The Role of the Sommelier
Wine service is the area where professional hospitality staff deliver the most visible return. Not because guests particularly need someone to tell them what to drink, but because a knowledgeable person moving through a room, managing pours and pacing, makes the wine component of an event feel considered rather than incidental.
A good sommelier service changes the entire rhythm of a dinner. The decision of when to open the next bottle, when to offer a change of glass, how to handle the guest who wants a long conversation about the grapes and the guest who wants their glass filled without drama — these are judgements that require training and attention. Getting them right is invisible. Getting them wrong is not.
For events above a certain size, the sommelier is also doing something practical. A room of sixty people cannot self-regulate wine service. Someone has to be responsible for it, and that person needs to be able to move through the room with authority without making guests feel managed.
Beyond the Bar
The renewed interest in professional hospitality staffing isn't limited to drinks service. Event planners at the higher end are now thinking carefully about the full range of host functions that were previously assumed to manage themselves: greeting and directing guests on arrival, managing transitions between parts of an event, making introductions where useful, and reading the room for signs that something needs attention before it becomes a problem.
These aren't skills that come automatically. They require someone with genuine service experience, the kind that comes from working in fine dining or private member clubs rather than from general hospitality work. The distinction matters because the instincts needed are different. It's less about following procedure and more about anticipating need.

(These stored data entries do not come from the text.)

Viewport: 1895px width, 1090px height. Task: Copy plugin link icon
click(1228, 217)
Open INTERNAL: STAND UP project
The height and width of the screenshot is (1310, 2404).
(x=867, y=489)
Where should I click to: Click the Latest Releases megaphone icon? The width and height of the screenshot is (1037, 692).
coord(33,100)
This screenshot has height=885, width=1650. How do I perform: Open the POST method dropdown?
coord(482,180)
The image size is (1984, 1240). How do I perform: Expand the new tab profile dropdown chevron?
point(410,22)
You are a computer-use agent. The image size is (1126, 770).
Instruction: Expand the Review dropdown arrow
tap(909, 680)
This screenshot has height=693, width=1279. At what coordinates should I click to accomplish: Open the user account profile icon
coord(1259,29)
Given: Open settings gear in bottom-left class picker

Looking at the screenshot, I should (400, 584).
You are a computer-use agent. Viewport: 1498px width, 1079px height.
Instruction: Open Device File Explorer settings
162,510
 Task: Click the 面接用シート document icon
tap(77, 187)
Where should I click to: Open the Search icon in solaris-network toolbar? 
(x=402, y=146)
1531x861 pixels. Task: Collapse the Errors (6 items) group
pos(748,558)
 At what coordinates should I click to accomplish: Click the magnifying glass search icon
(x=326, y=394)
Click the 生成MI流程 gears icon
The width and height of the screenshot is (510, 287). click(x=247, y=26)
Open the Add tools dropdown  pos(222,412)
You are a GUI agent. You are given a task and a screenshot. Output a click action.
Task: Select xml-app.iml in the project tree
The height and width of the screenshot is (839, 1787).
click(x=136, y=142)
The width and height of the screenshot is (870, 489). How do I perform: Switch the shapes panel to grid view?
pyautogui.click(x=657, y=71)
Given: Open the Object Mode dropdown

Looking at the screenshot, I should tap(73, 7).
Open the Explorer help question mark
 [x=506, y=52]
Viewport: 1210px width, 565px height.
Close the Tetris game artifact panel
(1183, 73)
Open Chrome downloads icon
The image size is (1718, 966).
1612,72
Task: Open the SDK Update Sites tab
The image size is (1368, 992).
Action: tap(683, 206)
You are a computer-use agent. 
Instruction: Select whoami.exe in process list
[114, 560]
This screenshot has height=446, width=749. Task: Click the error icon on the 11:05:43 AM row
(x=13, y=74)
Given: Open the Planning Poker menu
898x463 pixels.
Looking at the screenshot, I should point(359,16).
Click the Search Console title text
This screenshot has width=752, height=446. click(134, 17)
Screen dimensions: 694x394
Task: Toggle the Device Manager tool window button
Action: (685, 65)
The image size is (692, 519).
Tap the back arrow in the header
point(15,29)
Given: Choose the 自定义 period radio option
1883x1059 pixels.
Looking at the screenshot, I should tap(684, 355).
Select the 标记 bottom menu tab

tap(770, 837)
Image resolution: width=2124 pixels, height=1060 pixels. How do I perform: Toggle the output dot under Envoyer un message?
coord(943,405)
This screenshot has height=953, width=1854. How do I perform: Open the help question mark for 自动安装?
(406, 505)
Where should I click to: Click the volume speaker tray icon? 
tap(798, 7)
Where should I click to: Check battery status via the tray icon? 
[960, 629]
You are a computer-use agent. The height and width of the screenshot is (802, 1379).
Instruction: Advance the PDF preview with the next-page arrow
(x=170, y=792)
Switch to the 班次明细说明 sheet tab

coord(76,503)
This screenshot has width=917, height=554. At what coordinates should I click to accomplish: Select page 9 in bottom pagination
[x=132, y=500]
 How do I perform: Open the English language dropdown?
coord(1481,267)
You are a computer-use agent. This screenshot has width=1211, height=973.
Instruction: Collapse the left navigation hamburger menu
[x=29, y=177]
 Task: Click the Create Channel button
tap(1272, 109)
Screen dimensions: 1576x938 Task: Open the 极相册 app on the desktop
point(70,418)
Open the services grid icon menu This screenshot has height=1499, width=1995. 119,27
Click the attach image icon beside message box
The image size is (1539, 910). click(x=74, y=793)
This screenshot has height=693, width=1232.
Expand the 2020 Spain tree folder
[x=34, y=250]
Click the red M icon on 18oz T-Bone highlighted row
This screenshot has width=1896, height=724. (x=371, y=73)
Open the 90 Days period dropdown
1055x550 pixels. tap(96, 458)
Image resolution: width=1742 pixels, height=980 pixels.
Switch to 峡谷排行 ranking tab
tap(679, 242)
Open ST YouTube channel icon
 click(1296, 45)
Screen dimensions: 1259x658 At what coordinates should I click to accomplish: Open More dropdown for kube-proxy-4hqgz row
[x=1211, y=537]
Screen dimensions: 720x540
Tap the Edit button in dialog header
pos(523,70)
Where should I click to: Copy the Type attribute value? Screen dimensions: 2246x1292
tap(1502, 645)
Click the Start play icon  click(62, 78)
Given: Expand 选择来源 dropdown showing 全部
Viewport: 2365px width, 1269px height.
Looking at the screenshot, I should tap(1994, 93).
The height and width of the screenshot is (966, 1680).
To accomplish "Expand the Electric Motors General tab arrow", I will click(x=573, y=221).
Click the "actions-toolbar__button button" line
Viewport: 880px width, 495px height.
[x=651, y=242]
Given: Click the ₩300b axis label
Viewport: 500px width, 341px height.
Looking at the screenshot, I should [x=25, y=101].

The Practicalities of Staffing Well
For private event hosts, the hesitation around professional staffing is often cost. But the calculation is more straightforward than it appears. A properly staffed event of, say, forty people needs far fewer bottles opened in advance because pour volume is being managed. Food waste is lower because someone is paying attention to timing. And the host is free to be present as a guest at their own event rather than troubleshooting the kitchen or refilling the bread basket.
The other consideration is liability. A host who has hired a trained professional to manage alcohol service has made a reasonable attempt to ensure responsible service. That's a different legal and ethical position to a situation where wine is available without supervision and guests are left to manage themselves.
Getting the Brief Right
The quality of professional hospitality at a private event depends almost entirely on the brief. Staff who arrive with a clear understanding of the host's expectations, the guest list's character, the timeline, and any particular requirements will perform differently to staff who have been given a venue address and a start time.
The better operators ask detailed questions before confirming a booking. This isn't process for its own sake. It's how experienced hospitality professionals make sure they can deliver the specific version of service a particular host needs, which is rarely identical from one event to the next.
The return to proper hospitality staffing is, in the end, a return to honesty about what makes a gathering work. Good food and an interesting venue get people to the door. How they feel once they're inside depends on the people in the room with them.